Another great benefit of staying at CAARI was the opportunity to see more of Cyprus and its archaeology. I have fond memories of visits to the mines of Asgata and Mathiatis, and of seeing copper smelting and pottery production in action (my thanks go out to Vasiliki Kassianidou for organizing these trips). 

Mathiatis Mine

I visited prehistoric sites in the Troodos, hiked in its mountains, and I visited my own excavation site – and found an amazing green paradise, so different from the site in summer! 

Palloures in November

I also spent happy hours in various museums in Nicosia with archaeological collections, noticing things I had previously overlooked.


Finally, I have spent my time at CAARI working on new projects and publications. In particular, I am working on analyzing anew how Cyprus became reconnected to the broader eastern Mediterranean in the third millennium BC by looking at this issue through an Anatolian perspective. While this project will take some months to finish, my time at CAARI provided a very good start to explore data and previous scholarship on the matter. 


All in all the time spent at CAARI was really valuable and I feel grateful to the CAARI staff, to Lindy Crewe, Katerina Mavromichalou, and Anthoulla Vassiliades, for making we feel welcome and at home. I hope to return someday



 Tom Hawkes,

View from the French Window in the CAARI Library

 

Glynnis Fawkes

University of Vermont

In June 2000, at the end of my Fulbright year at CAARI, my parents, artists Tom and Judy Fawkes, visited me at CAARI, and my dad took photos in the library that he later referenced to make this painting. My dad's career spans decades, and his work is included in numerous private and museum collections. He paints Mediterranean, especially Italian, landscapes, gardens, and interiors, and exhibits at the Russo Lee Gallery in Portland, OR. From this trip to Cyprus he made several paintings, including the view from the French window in the CAARI library. I remember he asked if he might temporarily shift some tables (careful not to disturb scholars at work?) so he could get a clear shot of the whole doorway. I was so glad to have CAARI as a base for my parents to explore the island—as CAARI was my home for that year and beyond.

One can almost feel the warm, fragrant air wafting in the window here. The painting is now at the Russo Lee Gallery in Portland, Oregon. You might recognize it, as it appeared on CAARI’s Giving Tuesday postcard this year. 


Glynnis Fawkes’ own images and publications appear on her Web site, www.glynnisfawkes.com/. On the CAARI Web site, she has contributed an overview of her career as it developed from her year at CAARI at a Fulbright Fellow: see caari.org/former-caari-fellows/.  



Funding CAARI’s Fellowships: Giving Tuesday


Professor Düring’s vivid account of his recent research time at CAARI, Tom Fawkes’ warm evocation of sunlit mornings in CAARI’s library, and Glynnis Fawkes’ own reflections on the significance of her Fulbright year at CAARI all illustrate how rich and wide-ranging the rewards of CAARI’s fellowships can be.

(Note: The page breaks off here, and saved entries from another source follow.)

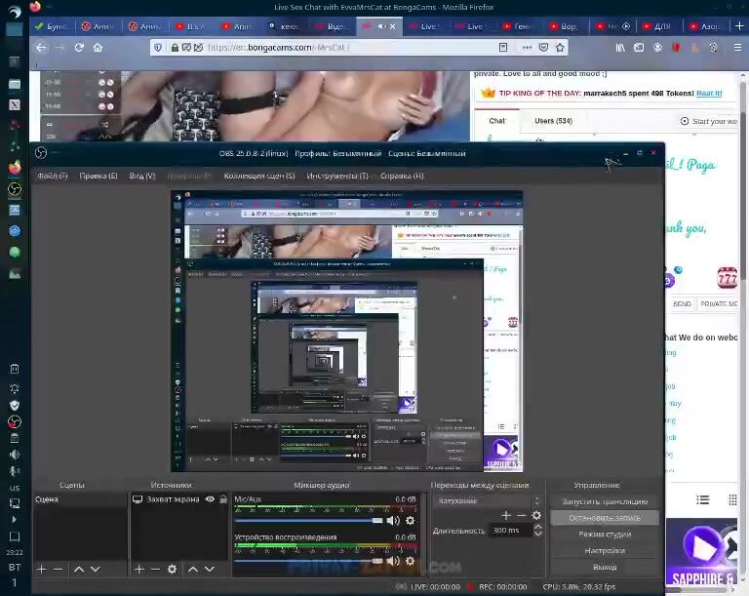Mute the Mic/Aux audio channel
Viewport: 749px width, 596px height.
click(x=393, y=521)
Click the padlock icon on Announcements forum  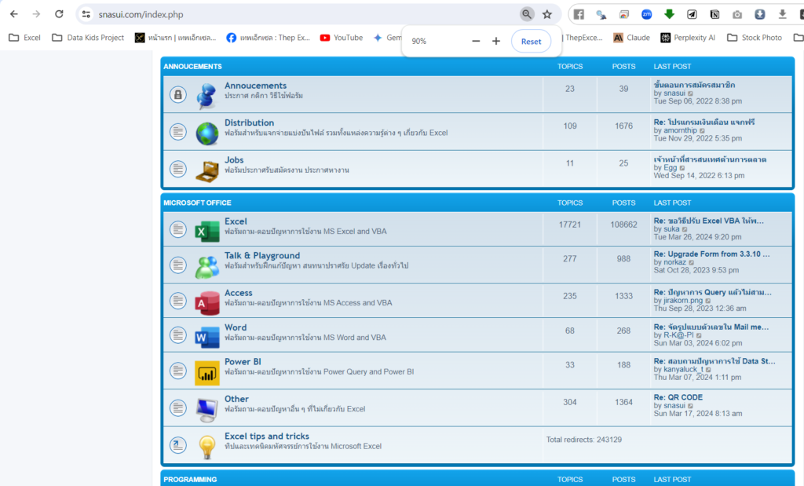(x=177, y=94)
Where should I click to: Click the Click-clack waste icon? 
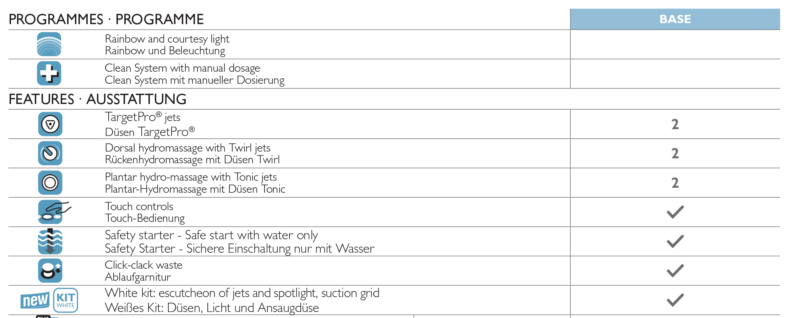(50, 270)
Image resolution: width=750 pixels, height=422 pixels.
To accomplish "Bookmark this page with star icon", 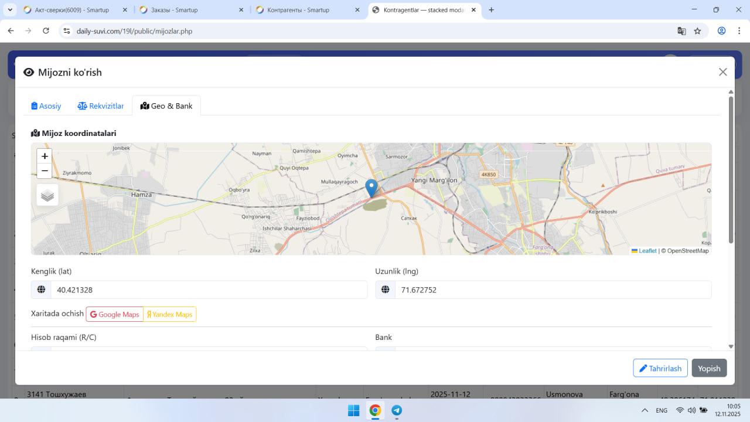I will pyautogui.click(x=697, y=31).
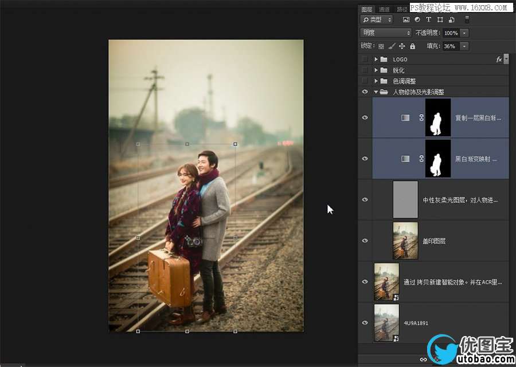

We believe it is crucial to maintain CAARI’s fellowships: they vitalize our community by drawing ever fresh people and ideas into it; at the same time they help sustain graduate students, support significant research projects, and attract capable, ambitious minds to the field. But rising travel costs and surging local expenses are making it ever harder to sustain the requisite funds.   


So CAARI has highlighted Giving Tuesday and earmarked all Giving Tuesday donations to fellowships. Many of you did give this year, and we send warm thanks for your generosity. Giving Tuesday itself will recur each November on the first Tuesday after the USA’s Thanksgiving, but donations to it can be made at any time, using the dropdown box at www.caari.org/donate to earmark the funds for fellowships.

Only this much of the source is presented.